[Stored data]
○ ○ ○ ○ ○ ○ ○

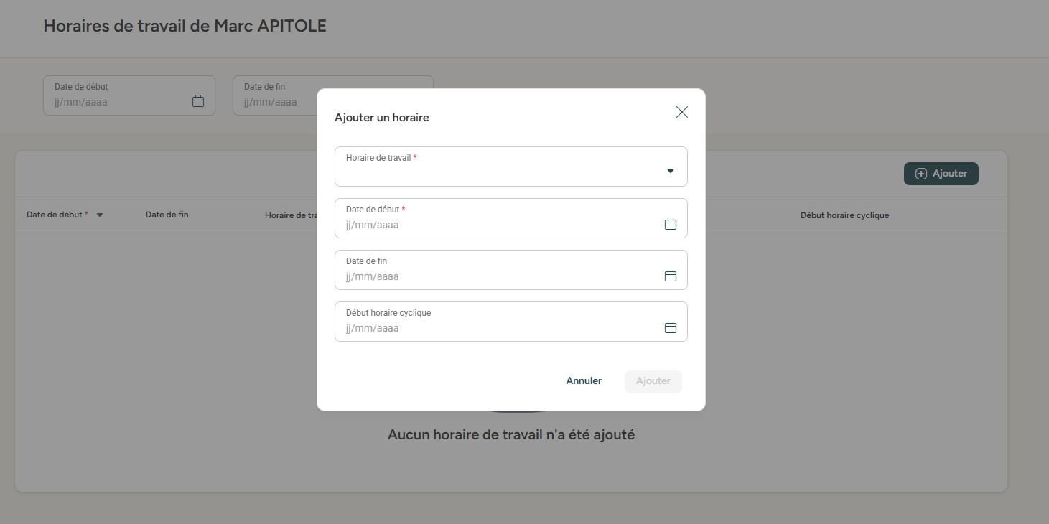Select the Début horaire cyclique column header
1049x524 pixels.
pos(844,215)
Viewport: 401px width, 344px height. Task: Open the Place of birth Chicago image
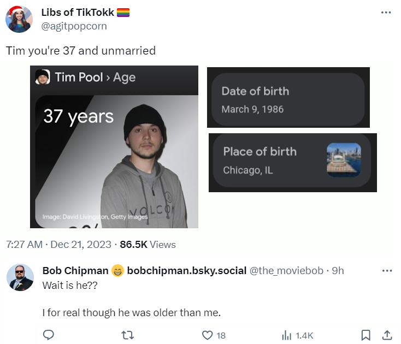(x=292, y=162)
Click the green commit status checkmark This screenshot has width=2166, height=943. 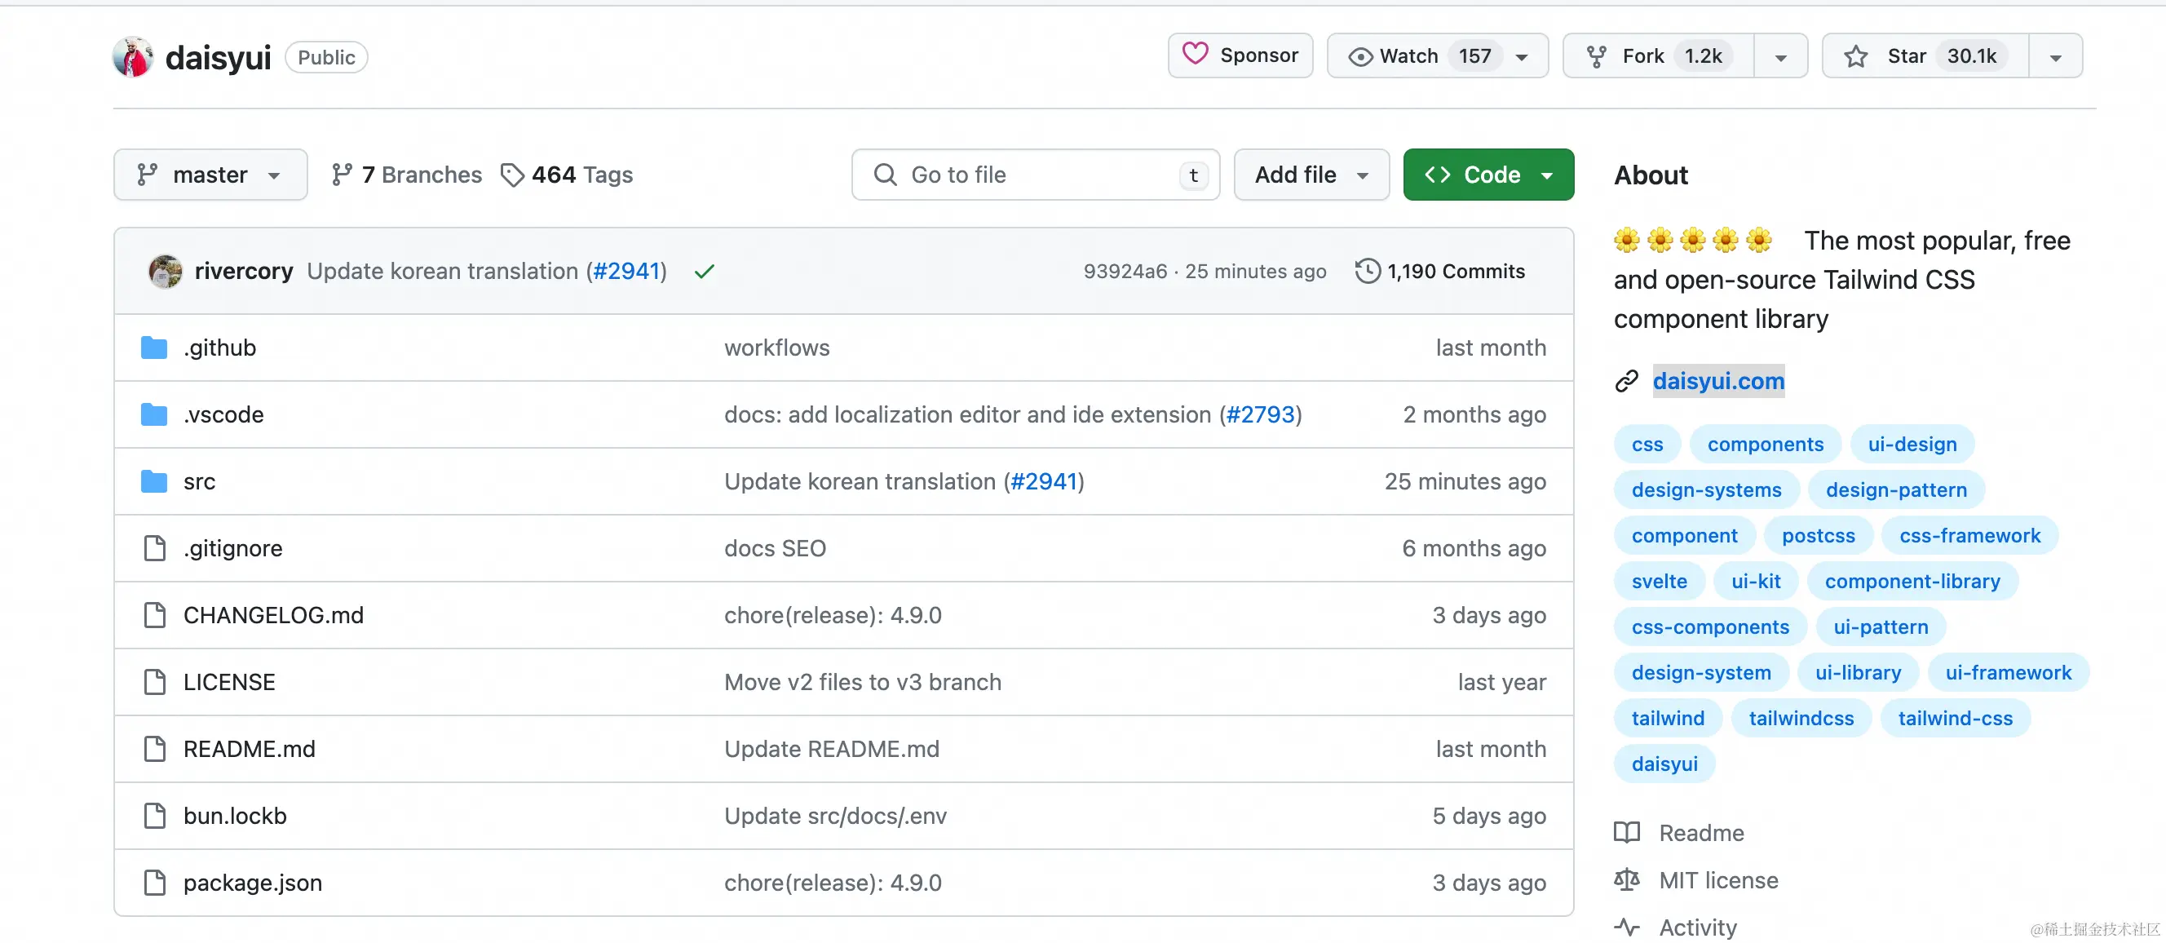(704, 271)
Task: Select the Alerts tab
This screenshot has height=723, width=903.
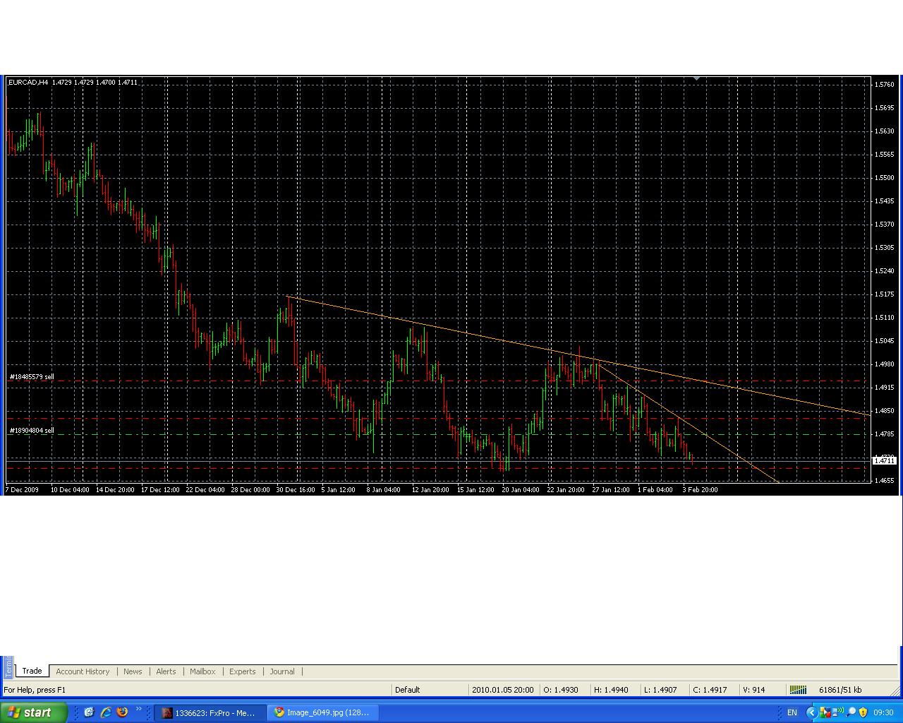Action: coord(166,671)
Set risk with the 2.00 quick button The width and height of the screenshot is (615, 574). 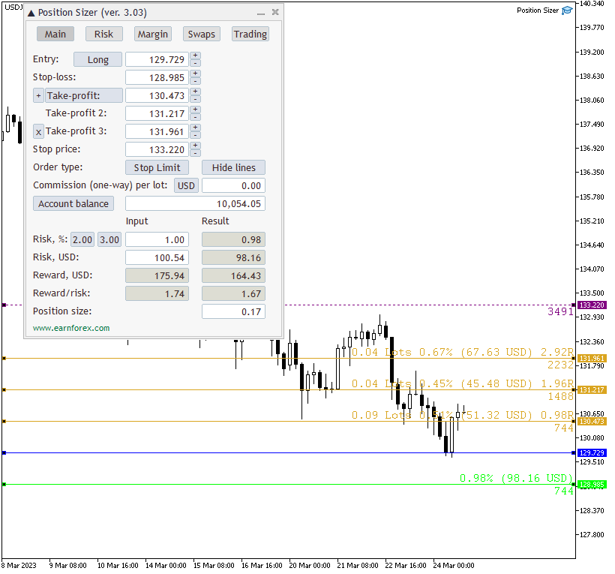(x=83, y=239)
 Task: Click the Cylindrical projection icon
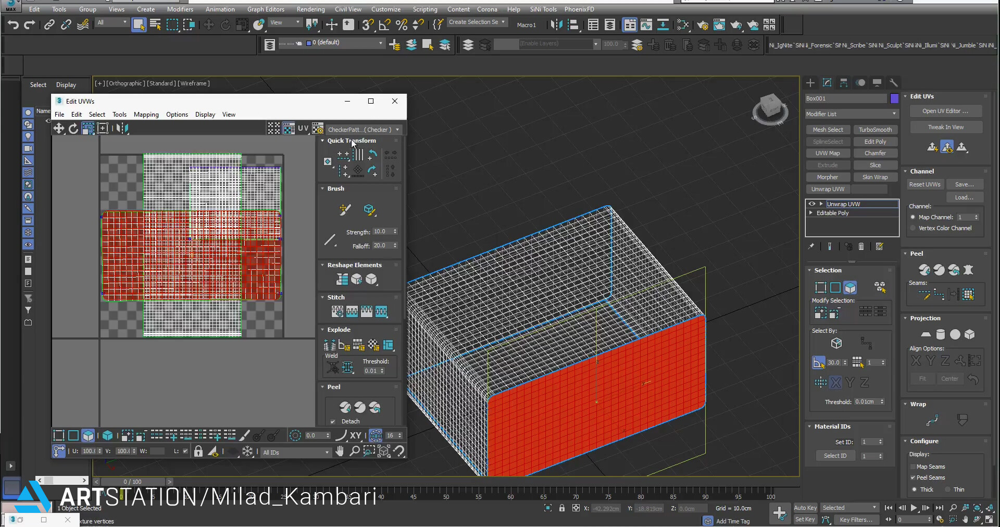940,334
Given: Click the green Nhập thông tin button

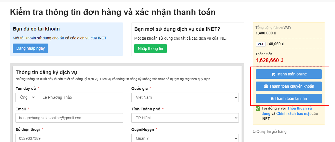Looking at the screenshot, I should 150,49.
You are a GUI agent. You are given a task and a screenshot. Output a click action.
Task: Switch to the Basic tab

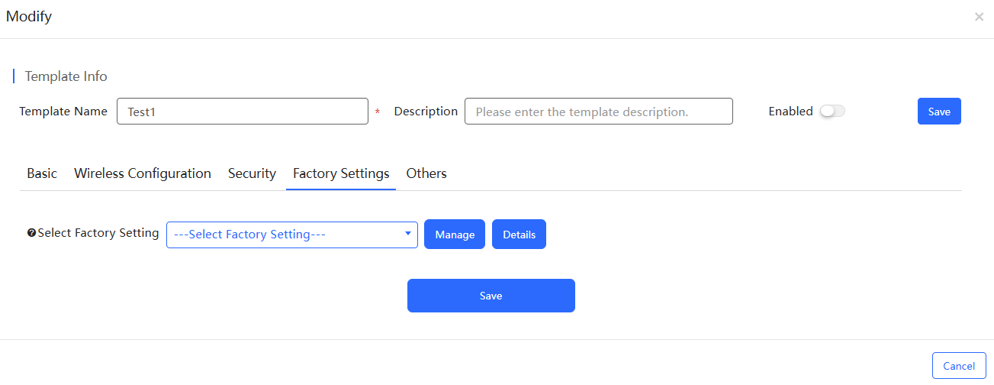(x=42, y=173)
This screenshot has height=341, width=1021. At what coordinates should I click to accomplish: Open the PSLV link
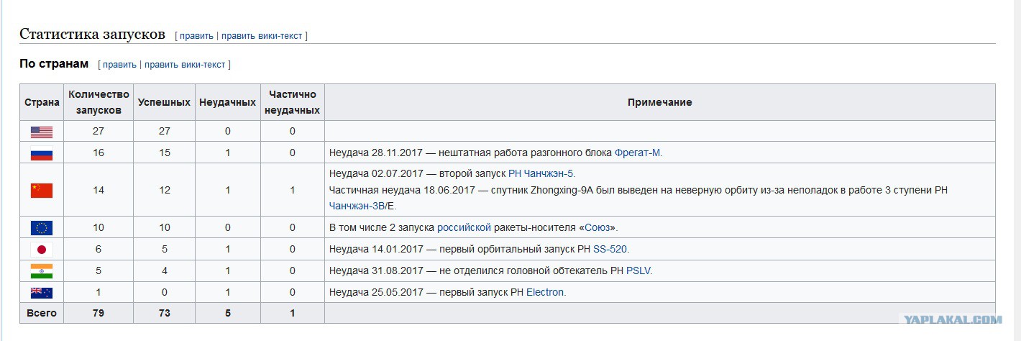[638, 270]
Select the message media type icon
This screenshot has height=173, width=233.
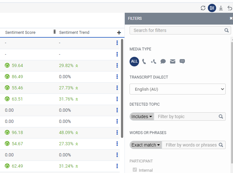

○ ○ ○ ○ ○ ○ ○

Exercise objective → Identify each line of the data above that contains the word "icon", and copy those lines.

Finished answer →
 Task: Click the Cylindrical projection icon
Select the message media type icon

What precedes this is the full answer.